# START OF ARTICLE

In contrast, the traditional student may have a somewhat limited number of life experiences.  Most traditional students come to college directly from high school.  In just eighteen or nineteen years they have not had the chance to accumulate a variety of life experiences, and their views on academic subjects may be narrow.  Schooling has been the major influence in their lives to this point, as well as immediate family and friends.  School and family may not have required students to interact in a variety of situations or taught them how to solve problems on their own.  Many traditional students also have not decided what their future careers will be; and therefore, they do not see the intrinsic value of writing skills. To the traditional student, a particular class may be perceived as just a pre-requisite that must be taken; and therefore, the concentration during a writing session tends to be more on mechanical issues of the paper and not improving writing skills.  They have not correlated a particular class with their overall success in college or in their future careers.  Tambra L. Donohue and Eugene H. Wong refer to life experiences as learning experiences and state, “younger students [traditional] are less achievement oriented” (Donohue and Wong, par. 8).  This may be because of their limited life experiences.

Expectations and goals are another area where non-traditional and traditional tutees differ.  According to The Allyn and Bacon Guide to Peer Tutoring it is important for the tutor to “clarify the goals and expectations of the writer” (Gillespie and Lerner 50-54). 

In my experiences as a tutor, I have found that the goals of the non-traditional students are to improve their writing as a whole, learn techniques to use in the future, and write the correct way, and not just earn a passing grade on the current paper.  Senior Writing Fellow, Melissa Maxwell comments, “Older student’s are less likely to come [to the Writing Center] just for the extra credit” (Maxwell).  And Jessica Bennett, another Senior Writing Fellow, states, “Non-traditional students in the nursing program are totally immersed in their education […].  They will actually apply the techniques you show them to their writing” (Bennett).  I have also encountered similar attitudes tutoring non-traditional students.  These students made follow-up appointments with me and I could see that they had actually applied the strategies I taught them in our first session.  This correlates to not only successful writing conferences but to overall success in college.  Donohue and Wong support this theory in their paper, “Achievement Motivation and College Satisfaction in Traditional and Nontraditional Students,” by stating that non-traditional students “tend to earn higher grades” and are “more achievement oriented” (Donohue and Wong, pars. 7-8).  This clearly indicates non-traditional students have clearly defined expectations and goals, making the job of the tutor easier and the writing conference more successful.

# END OF ARTICLE
# START OF RECORDED INFORMATION

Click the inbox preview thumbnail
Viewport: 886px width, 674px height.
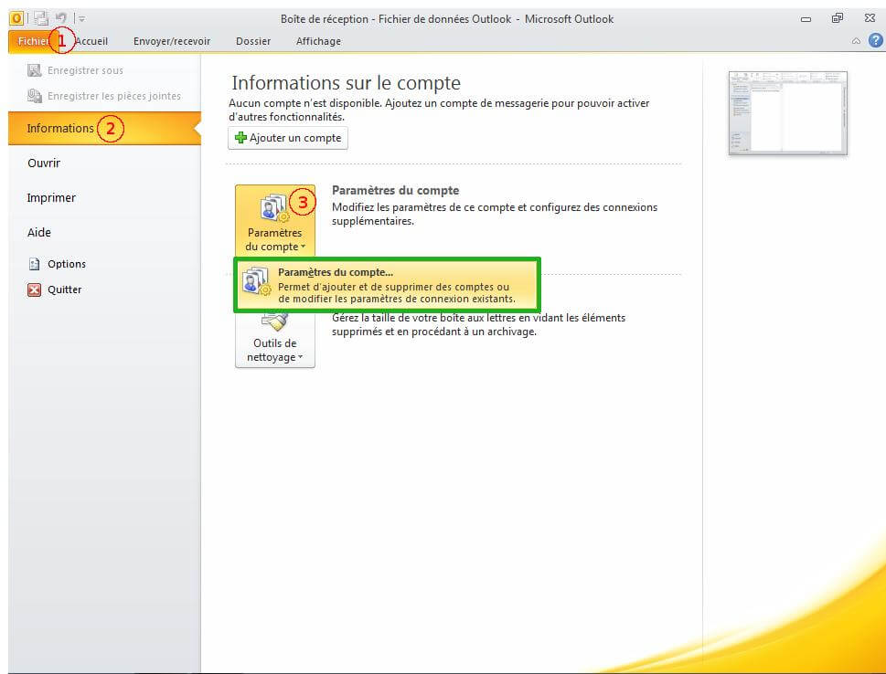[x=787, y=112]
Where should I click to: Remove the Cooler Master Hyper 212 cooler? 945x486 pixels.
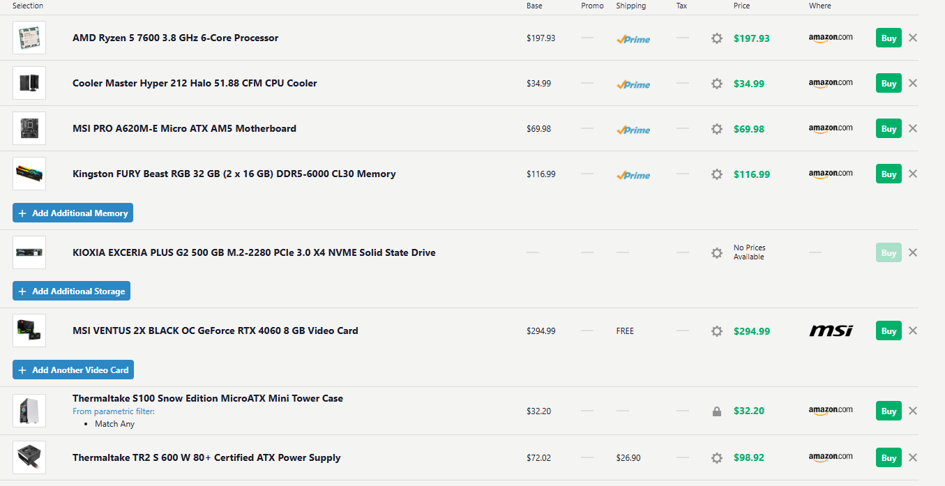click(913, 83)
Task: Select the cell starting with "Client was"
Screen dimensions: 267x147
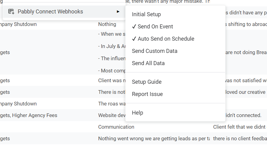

# END OF RECORDED INFORMATION

**YOUR TASKS**
(a) Please answer these questions from the tutoring essay:
(i) Where do most traditional students come to college from?
(ii) Which guide is quoted on the tutor's need to clarify the writer's goals and expectations?
(iii) What title do Melissa Maxwell and Jessica Bennett share?
(b) Extract from the tutoring essay the passage between "Expectations and goals are" and "and Lerner 50-54).", inclusive.
(c) Write the next part of the tutoring essay, beginning after its last sentence.

**TASK-BY-TASK ANSWERS**
(a)
(i) Directly from high school.
(ii) The Allyn and Bacon Guide to Peer Tutoring (Gillespie and Lerner).
(iii) Senior Writing Fellow.

(b)
Expectations and goals are another area where non-traditional and traditional tutees differ.  According to The Allyn and Bacon Guide to Peer Tutoring it is important for the tutor to “clarify the goals and expectations of the writer” (Gillespie and Lerner 50-54).

(c)
 Goals and expectations tend to be quite different for traditional students.  Many traditional students have no clear idea of their future goals and therefore do not see the significance of the papers they bring to the writing conference.  The paper is viewed in terms of acquiring a passing grade instead of a process of refining the craft of writing. I have found that traditional student’s goals include a good grade on the paper, a proofreading of the paper, or obtaining the extra credit points for meeting with a Writing Fellow.  Former Writing Fellow, Vickie Dembinski expressed it this way, “[…] traditional students concentrated more on mechanical skills […].  Non-traditional students, on the other hand, focused more on content […]” (Dembinski, par. 9).  There are some traditional students interested in making their papers better but only in relationship to the class it is for, not in the broader sense of improving writing skills.

While successful conferences are affected by both life experiences and goals and expectations of the tutee, they can also be affected by the tutees responsiveness to the writing session.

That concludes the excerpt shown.